» **TEXT**:
***
Thomas West, 9th Baron De La Warr and 6th Baron West (c. 1475 – 25 September 1554) was the eldest son of Thomas West, 8th Baron De La Warr, by his second wife, Elizabeth Mortimer, daughter of Sir Hugh Mortimer of Martley and Kyre Wyard, Worcestershire, by Eleanor Cornwall, daughter of Sir Edmund Cornwall.

==Life==
West married, before 24 August 1494, Elizabeth Bonville, daughter and co-heiress of John Bonville, esquire, of Shute, Devon, by Katherine Wingfield, daughter of Sir Robert Wingfield, but had no issue by her. He succeeded to his titles at the age of 50. He was made Knight of the Garter in 1549 after having fought in France.

==Death and inheritance==
West died 25 September 1554 at his home at Offington, Sussex, and was buried 10 October at Broadwater. The diarist Henry Machyn recorded his funeral, describing him as "the best house-keeper in Sussex".

At his death, the baronies of West and De La Warr both "fell into abeyance, according to modern doctrine", between the two daughters and co-heirs of his half-brother, Sir Owen West (d. 18 July 1551), eldest son of his father's third marriage to Eleanor Copley. Sir Owen West married Mary Guildford, daughter of George Guildford, esquire, second son of Sir Richard Guildford, by whom he had two daughters: Mary West, who married firstly Sir Adrian Poynings (d. 15 February 1570), and secondly, as his second wife, Sir Richard Rogers (died c.1605); and Anne West.

According to Cokayne:

A new barony of de la Warr was subsequently conferred on the heir male (who was not the heir general), William West, 1st Baron De La Warr, whose son Thomas was allowed the precedence of the ancient Barony of la Warre.

West's heir male, William West, 1st Baron De La Warr, was the elder son of Sir George West (d.1538), second son of West's father's third marriage to Eleanor Copley. According to Riordan:

[In 1549 West] placed a private bill before parliament to disinherit his nephew William West, first Baron De La Warr (c.1519–1595). The latter was the son of the ninth baron's half-brother Sir George West of Warbleton (d. 1538) and his wife, Elizabeth, daughter of Sir Robert Morton of Lechlade, Gloucestershire. His uncle was childless, and had at some time adopted William as his heir. However, West tried to gain the de la Warr estate early by poisoning his uncle. The attempt was unsuccessful and he was in the Tower by October 1548. He was disinherited by an act of parliament in 1550, although he had been reinstated as heir by the time of his uncle's death.
***
» **RECORDED INFORMATION**:
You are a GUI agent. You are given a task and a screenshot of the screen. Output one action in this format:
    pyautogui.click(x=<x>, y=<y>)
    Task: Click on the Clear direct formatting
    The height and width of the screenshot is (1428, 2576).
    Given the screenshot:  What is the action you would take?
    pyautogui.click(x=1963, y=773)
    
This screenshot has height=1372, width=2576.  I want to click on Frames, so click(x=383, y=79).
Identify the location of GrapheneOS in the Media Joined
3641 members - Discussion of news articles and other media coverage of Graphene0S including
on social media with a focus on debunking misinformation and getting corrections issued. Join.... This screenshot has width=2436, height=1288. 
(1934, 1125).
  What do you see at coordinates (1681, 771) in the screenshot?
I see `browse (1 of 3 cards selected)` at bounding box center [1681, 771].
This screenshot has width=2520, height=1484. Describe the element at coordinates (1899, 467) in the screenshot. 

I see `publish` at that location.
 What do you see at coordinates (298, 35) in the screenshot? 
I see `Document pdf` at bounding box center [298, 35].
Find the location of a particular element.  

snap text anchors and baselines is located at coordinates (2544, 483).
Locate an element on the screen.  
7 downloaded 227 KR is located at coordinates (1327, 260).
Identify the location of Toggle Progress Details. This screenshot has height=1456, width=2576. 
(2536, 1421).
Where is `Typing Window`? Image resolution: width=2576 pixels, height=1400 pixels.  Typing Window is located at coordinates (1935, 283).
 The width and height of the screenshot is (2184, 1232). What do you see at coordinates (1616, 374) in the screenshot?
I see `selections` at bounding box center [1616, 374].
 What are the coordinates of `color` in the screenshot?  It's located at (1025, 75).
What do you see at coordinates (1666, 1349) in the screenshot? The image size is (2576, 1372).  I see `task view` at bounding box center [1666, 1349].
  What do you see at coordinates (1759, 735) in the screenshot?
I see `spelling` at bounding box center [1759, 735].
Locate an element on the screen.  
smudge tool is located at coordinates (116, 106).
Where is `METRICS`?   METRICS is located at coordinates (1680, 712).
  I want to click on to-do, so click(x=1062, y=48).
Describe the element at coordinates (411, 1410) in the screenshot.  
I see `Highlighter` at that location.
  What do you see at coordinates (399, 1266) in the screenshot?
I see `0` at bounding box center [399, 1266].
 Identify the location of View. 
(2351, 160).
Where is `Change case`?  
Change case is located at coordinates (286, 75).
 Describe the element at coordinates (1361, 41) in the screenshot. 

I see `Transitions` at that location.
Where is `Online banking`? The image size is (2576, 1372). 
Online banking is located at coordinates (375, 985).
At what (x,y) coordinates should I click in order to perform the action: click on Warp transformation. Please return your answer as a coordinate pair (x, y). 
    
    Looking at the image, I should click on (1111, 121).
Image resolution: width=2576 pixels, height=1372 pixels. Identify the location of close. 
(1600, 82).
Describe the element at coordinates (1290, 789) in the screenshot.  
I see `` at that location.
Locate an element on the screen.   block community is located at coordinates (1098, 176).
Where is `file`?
***
» **EXERCISE REQUIREMENTS**:
- a) Answer these questions from the text on Thomas West:
(i) Whom did West marry before 24 August 1494?
(ii) Where was West buried, and on what date?
(iii) By what month and year was William West in the Tower?
- b) Sum up the text on Thomas West in two sentences.
- c) Carry on the text about Thomas West from its last sentence.

» **RESPONSES BY TASK**:
- a)
(i) Elizabeth Bonville, daughter and co-heiress of John Bonville of Shute, Devon.
(ii) At Broadwater, on 10 October.
(iii) By October 1548.

- b) Thomas West, 9th Baron De La Warr (c. 1475–1554), eldest son of the 8th baron, married Elizabeth Bonville but had no children by her, succeeded to his titles at 50, and was made a Knight of the Garter in 1549 after fighting in France. His nephew and adopted heir William West tried to poison him and was disinherited by an act of parliament in 1550, but William had been reinstated as heir by the time of West's death in 1554, when the baronies of West and De La Warr fell into abeyance between the two daughters of West's half-brother Sir Owen West.

- c)
Despite the fact that he had been reinstated as heir by his uncle, when the latter died in 1554 William West was unable to inherit the barony of de la Warr as a result of the Act of Parliament of 1550 which had deprived him of all honours. Two years later he was involved in the Dudley conspiracy, and on 30 June 1556 was arraigned at the Guildhall on charges of treason, to which he responded as "William, Lord de la Warr", forcing the heralds to prove during the trial that he was not entitled to the barony and therefore not entitled to a trial by his peers in the House of Lords. He was convicted of treason. However the death sentence was not carried out, and in 1557 he was pardoned by Queen Mary. He fought at the siege of St. Quentin in that year, and in 1563, early in the reign of Queen Elizabeth, was restored in blood. On 5 February 1570 he was knighted, and on the same day created Baron De La Warr, which was regarded as a new creation of the title.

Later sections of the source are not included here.